PROBLEM TO WORK ON:
Reproduce all of the items below word for word, keeping every line unchanged.

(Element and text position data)
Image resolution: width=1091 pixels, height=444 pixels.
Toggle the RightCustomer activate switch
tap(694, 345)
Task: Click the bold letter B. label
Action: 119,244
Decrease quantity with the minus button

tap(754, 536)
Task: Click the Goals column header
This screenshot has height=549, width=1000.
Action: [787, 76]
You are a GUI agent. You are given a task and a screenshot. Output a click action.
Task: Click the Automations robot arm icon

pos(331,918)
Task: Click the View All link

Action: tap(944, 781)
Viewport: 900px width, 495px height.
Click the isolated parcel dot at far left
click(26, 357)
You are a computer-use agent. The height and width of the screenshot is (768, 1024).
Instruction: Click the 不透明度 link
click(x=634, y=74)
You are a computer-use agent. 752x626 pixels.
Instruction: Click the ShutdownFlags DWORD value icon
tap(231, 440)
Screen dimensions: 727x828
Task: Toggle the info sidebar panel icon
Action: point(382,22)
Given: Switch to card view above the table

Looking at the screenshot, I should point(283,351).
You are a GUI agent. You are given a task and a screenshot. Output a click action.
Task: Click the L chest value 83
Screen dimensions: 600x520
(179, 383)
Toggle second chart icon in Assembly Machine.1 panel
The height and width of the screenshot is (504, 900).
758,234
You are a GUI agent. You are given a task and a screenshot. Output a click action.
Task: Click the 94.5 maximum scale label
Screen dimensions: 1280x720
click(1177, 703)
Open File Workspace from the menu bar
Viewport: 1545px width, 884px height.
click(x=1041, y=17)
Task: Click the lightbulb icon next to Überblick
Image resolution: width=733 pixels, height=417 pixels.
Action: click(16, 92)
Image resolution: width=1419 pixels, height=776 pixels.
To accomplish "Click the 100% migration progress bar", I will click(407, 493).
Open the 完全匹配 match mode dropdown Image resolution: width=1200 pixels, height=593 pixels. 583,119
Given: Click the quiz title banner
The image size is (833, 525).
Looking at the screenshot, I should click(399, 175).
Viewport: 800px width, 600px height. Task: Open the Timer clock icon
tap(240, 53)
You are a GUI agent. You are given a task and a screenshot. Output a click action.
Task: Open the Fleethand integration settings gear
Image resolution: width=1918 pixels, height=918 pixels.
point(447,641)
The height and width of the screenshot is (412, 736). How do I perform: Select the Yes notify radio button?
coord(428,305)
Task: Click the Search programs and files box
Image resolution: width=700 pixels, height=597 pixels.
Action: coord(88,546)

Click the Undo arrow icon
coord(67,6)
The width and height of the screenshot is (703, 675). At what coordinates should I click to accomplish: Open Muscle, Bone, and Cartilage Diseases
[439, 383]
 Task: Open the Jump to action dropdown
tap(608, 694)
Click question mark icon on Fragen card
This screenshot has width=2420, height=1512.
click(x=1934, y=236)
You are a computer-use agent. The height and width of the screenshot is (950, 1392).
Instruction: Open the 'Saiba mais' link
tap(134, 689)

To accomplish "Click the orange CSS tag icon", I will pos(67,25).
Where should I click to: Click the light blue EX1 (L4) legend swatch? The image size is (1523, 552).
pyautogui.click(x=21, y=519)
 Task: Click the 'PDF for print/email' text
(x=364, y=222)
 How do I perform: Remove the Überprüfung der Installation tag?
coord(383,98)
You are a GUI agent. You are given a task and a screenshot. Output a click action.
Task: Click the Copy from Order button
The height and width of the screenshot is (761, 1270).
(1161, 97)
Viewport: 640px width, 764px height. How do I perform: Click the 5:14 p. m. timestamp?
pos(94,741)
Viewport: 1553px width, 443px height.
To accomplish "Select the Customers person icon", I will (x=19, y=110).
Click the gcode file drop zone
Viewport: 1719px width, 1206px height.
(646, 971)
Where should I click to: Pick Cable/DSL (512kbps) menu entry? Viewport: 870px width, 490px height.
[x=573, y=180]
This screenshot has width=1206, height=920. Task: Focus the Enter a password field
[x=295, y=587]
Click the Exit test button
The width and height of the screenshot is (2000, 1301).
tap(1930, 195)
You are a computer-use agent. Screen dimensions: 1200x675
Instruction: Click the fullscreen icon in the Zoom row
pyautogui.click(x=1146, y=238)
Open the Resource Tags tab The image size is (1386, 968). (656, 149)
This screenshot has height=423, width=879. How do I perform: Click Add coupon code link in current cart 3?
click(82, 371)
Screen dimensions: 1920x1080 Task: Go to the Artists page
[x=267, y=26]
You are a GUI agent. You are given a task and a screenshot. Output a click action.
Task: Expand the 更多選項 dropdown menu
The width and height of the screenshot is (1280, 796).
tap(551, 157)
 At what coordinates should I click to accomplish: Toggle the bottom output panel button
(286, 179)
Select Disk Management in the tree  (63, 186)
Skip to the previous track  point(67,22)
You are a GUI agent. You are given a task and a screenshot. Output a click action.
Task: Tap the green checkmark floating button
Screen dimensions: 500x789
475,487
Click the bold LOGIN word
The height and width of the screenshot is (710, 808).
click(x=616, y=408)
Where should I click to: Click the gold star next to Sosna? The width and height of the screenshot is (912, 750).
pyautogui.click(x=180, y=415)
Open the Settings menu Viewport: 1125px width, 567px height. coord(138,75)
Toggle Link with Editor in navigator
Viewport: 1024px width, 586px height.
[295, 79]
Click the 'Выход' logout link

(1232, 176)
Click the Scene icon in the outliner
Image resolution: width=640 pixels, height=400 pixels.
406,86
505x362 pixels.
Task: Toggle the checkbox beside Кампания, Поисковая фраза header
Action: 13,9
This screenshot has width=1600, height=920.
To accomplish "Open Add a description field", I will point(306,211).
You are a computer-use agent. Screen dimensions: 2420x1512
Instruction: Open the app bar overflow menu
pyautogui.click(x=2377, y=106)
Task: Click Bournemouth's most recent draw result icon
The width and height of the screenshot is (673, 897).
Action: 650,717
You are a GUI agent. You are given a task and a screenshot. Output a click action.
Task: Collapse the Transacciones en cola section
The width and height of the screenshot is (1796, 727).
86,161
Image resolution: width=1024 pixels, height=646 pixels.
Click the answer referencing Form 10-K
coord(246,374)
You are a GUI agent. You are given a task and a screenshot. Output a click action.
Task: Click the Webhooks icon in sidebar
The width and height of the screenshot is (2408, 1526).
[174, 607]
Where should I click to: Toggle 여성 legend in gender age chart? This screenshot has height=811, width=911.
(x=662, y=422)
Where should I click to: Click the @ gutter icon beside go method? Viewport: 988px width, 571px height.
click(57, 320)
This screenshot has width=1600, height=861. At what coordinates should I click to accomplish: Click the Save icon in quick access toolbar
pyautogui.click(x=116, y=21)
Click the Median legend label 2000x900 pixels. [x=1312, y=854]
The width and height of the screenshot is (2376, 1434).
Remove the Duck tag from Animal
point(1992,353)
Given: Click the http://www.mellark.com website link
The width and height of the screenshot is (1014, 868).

COMPLETE OUTPUT:
Image resolution: width=1091 pixels, height=444 pixels.
Toggle the RightCustomer activate switch
tap(694, 345)
Task: Click the bold letter B. label
Action: 119,244
Decrease quantity with the minus button

tap(754, 536)
Task: Click the Goals column header
This screenshot has height=549, width=1000.
Action: [787, 76]
You are a GUI agent. You are given a task and a screenshot. Output a click action.
Task: Click the Automations robot arm icon

pos(331,918)
Task: Click the View All link

Action: tap(944, 781)
Viewport: 900px width, 495px height.
Click the isolated parcel dot at far left
click(26, 357)
You are a computer-use agent. The height and width of the screenshot is (768, 1024).
Instruction: Click the 不透明度 link
click(x=634, y=74)
You are a computer-use agent. 752x626 pixels.
Instruction: Click the ShutdownFlags DWORD value icon
tap(231, 440)
Screen dimensions: 727x828
Task: Toggle the info sidebar panel icon
Action: point(382,22)
Given: Switch to card view above the table

Looking at the screenshot, I should point(283,351).
You are a GUI agent. You are given a task and a screenshot. Output a click action.
Task: Click the L chest value 83
Screen dimensions: 600x520
(179, 383)
Toggle second chart icon in Assembly Machine.1 panel
The height and width of the screenshot is (504, 900).
758,234
You are a GUI agent. You are given a task and a screenshot. Output a click action.
Task: Click the 94.5 maximum scale label
Screen dimensions: 1280x720
click(1177, 703)
Open File Workspace from the menu bar
Viewport: 1545px width, 884px height.
click(x=1041, y=17)
Task: Click the lightbulb icon next to Überblick
Image resolution: width=733 pixels, height=417 pixels.
Action: click(16, 92)
Image resolution: width=1419 pixels, height=776 pixels.
To accomplish "Click the 100% migration progress bar", I will click(407, 493).
Open the 完全匹配 match mode dropdown Image resolution: width=1200 pixels, height=593 pixels. 583,119
Given: Click the quiz title banner
The image size is (833, 525).
Looking at the screenshot, I should click(399, 175).
Viewport: 800px width, 600px height. Task: Open the Timer clock icon
tap(240, 53)
You are a GUI agent. You are given a task and a screenshot. Output a click action.
Task: Open the Fleethand integration settings gear
Image resolution: width=1918 pixels, height=918 pixels.
point(447,641)
The height and width of the screenshot is (412, 736). How do I perform: Select the Yes notify radio button?
coord(428,305)
Task: Click the Search programs and files box
Image resolution: width=700 pixels, height=597 pixels.
Action: coord(88,546)

Click the Undo arrow icon
coord(67,6)
The width and height of the screenshot is (703, 675). At what coordinates should I click to accomplish: Open Muscle, Bone, and Cartilage Diseases
[439, 383]
 Task: Open the Jump to action dropdown
tap(608, 694)
Click question mark icon on Fragen card
This screenshot has width=2420, height=1512.
click(x=1934, y=236)
You are a computer-use agent. The height and width of the screenshot is (950, 1392).
Instruction: Open the 'Saiba mais' link
tap(134, 689)

To accomplish "Click the orange CSS tag icon", I will pos(67,25).
Where should I click to: Click the light blue EX1 (L4) legend swatch? The image size is (1523, 552).
pyautogui.click(x=21, y=519)
 Task: Click the 'PDF for print/email' text
(x=364, y=222)
 How do I perform: Remove the Überprüfung der Installation tag?
coord(383,98)
You are a GUI agent. You are given a task and a screenshot. Output a click action.
Task: Click the Copy from Order button
The height and width of the screenshot is (761, 1270).
(1161, 97)
Viewport: 640px width, 764px height. How do I perform: Click the 5:14 p. m. timestamp?
pos(94,741)
Viewport: 1553px width, 443px height.
To accomplish "Select the Customers person icon", I will (x=19, y=110).
Click the gcode file drop zone
Viewport: 1719px width, 1206px height.
(646, 971)
Where should I click to: Pick Cable/DSL (512kbps) menu entry? Viewport: 870px width, 490px height.
[x=573, y=180]
This screenshot has width=1206, height=920. Task: Focus the Enter a password field
[x=295, y=587]
Click the Exit test button
The width and height of the screenshot is (2000, 1301).
tap(1930, 195)
You are a computer-use agent. Screen dimensions: 1200x675
Instruction: Click the fullscreen icon in the Zoom row
pyautogui.click(x=1146, y=238)
Open the Resource Tags tab The image size is (1386, 968). (656, 149)
This screenshot has height=423, width=879. How do I perform: Click Add coupon code link in current cart 3?
click(82, 371)
Screen dimensions: 1920x1080 Task: Go to the Artists page
[x=267, y=26]
You are a GUI agent. You are given a task and a screenshot. Output a click action.
Task: Expand the 更多選項 dropdown menu
The width and height of the screenshot is (1280, 796).
tap(551, 157)
 At what coordinates should I click to accomplish: Toggle the bottom output panel button
(286, 179)
Select Disk Management in the tree  (63, 186)
Skip to the previous track  point(67,22)
You are a GUI agent. You are given a task and a screenshot. Output a click action.
Task: Tap the green checkmark floating button
Screen dimensions: 500x789
475,487
Click the bold LOGIN word
The height and width of the screenshot is (710, 808).
click(x=616, y=408)
Where should I click to: Click the gold star next to Sosna? The width and height of the screenshot is (912, 750).
pyautogui.click(x=180, y=415)
Open the Settings menu Viewport: 1125px width, 567px height. coord(138,75)
Toggle Link with Editor in navigator
Viewport: 1024px width, 586px height.
[295, 79]
Click the 'Выход' logout link

(1232, 176)
Click the Scene icon in the outliner
Image resolution: width=640 pixels, height=400 pixels.
406,86
505x362 pixels.
Task: Toggle the checkbox beside Кампания, Поисковая фраза header
Action: 13,9
This screenshot has width=1600, height=920.
To accomplish "Open Add a description field", I will point(306,211).
You are a computer-use agent. Screen dimensions: 2420x1512
Instruction: Open the app bar overflow menu
pyautogui.click(x=2377, y=106)
Task: Click Bournemouth's most recent draw result icon
The width and height of the screenshot is (673, 897).
Action: 650,717
You are a GUI agent. You are given a task and a screenshot. Output a click action.
Task: Collapse the Transacciones en cola section
The width and height of the screenshot is (1796, 727).
86,161
Image resolution: width=1024 pixels, height=646 pixels.
Click the answer referencing Form 10-K
coord(246,374)
You are a GUI agent. You are given a task and a screenshot. Output a click action.
Task: Click the Webhooks icon in sidebar
The width and height of the screenshot is (2408, 1526).
[174, 607]
Where should I click to: Toggle 여성 legend in gender age chart? This screenshot has height=811, width=911.
(x=662, y=422)
Where should I click to: Click the @ gutter icon beside go method? Viewport: 988px width, 571px height.
click(57, 320)
This screenshot has width=1600, height=861. At what coordinates should I click to accomplish: Click the Save icon in quick access toolbar
pyautogui.click(x=116, y=21)
Click the Median legend label 2000x900 pixels. [x=1312, y=854]
The width and height of the screenshot is (2376, 1434).
Remove the Duck tag from Animal
point(1992,353)
Given: Click the http://www.mellark.com website link
The width and height of the screenshot is (1014, 868).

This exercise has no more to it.